Tuesday, April 28, 2009

The real flu...

One summer in middle school,  when my grandfather was still alive, I was downstairs in the basement of his home, snooping around, when I ran across a photo of a woman who was rather young, quit pretty standing sternly with a slight smile on her face on a mountain side, a rocky grade of boulders.  On the back of the brown press board photo was the name "Odia".  I asked my grandfather "Who is this Odia?"  She was his sister.  She was the oldest of his siblings - Odie, Oscar, (America) Jane and Owen.   My great Aunt "Odie" died in the 1918 Great Influenza Epidemic (or Pandemic).  She was 17 or 18 years old.  And I learned, in middle school, what a great epidemic this was.  Half a million people died in the US alone.  Millions of people died world wide.  My great uncle Oscar would later kill himself in the early 1960's leaving my grandfather Owen Dorr and my great Aunt (America) Jane (Dorr) Simeth as the remaining family - and really the only Dorrs I would know.  I have no idea what it would be like to lose a family member to an epidemic.  AIDS isn't even close to being able to compare - so I won't even try.

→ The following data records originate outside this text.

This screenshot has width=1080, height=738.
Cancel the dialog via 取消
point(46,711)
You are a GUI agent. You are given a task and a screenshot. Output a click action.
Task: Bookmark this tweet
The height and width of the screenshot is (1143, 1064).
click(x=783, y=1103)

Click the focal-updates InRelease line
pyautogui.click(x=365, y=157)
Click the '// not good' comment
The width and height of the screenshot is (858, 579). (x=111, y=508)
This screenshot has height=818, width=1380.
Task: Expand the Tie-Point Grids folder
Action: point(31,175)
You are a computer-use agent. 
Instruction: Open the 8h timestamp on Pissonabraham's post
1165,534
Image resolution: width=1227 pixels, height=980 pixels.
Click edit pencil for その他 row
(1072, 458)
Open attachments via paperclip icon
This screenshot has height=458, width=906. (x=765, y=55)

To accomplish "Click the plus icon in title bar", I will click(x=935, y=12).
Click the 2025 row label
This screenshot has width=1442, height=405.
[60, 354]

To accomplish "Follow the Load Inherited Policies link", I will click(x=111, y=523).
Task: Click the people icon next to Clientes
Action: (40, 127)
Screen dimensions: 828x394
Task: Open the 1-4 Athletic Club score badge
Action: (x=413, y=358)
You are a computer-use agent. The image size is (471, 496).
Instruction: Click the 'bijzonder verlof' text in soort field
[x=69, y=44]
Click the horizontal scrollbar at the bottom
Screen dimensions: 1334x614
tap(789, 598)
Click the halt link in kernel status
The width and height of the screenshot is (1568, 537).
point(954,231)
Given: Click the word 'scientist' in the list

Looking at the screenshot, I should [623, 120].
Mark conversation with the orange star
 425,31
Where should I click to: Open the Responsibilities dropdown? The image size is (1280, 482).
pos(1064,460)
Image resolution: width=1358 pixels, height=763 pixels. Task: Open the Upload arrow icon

And I listen to these stories of the pig flu - and yes it's important to be concerned and pay attention.  But wow - I can't even imagine being a part of a massive influenza outbreak.  And being remembered as beautiful woman on a press board...


1 comment:

harper said...

Dear Grateful,

You just came through a pretty serious scare of your own, and I'm sure Odie and Co. are smiling from above to know that you are wooting and skating on...with gratitude.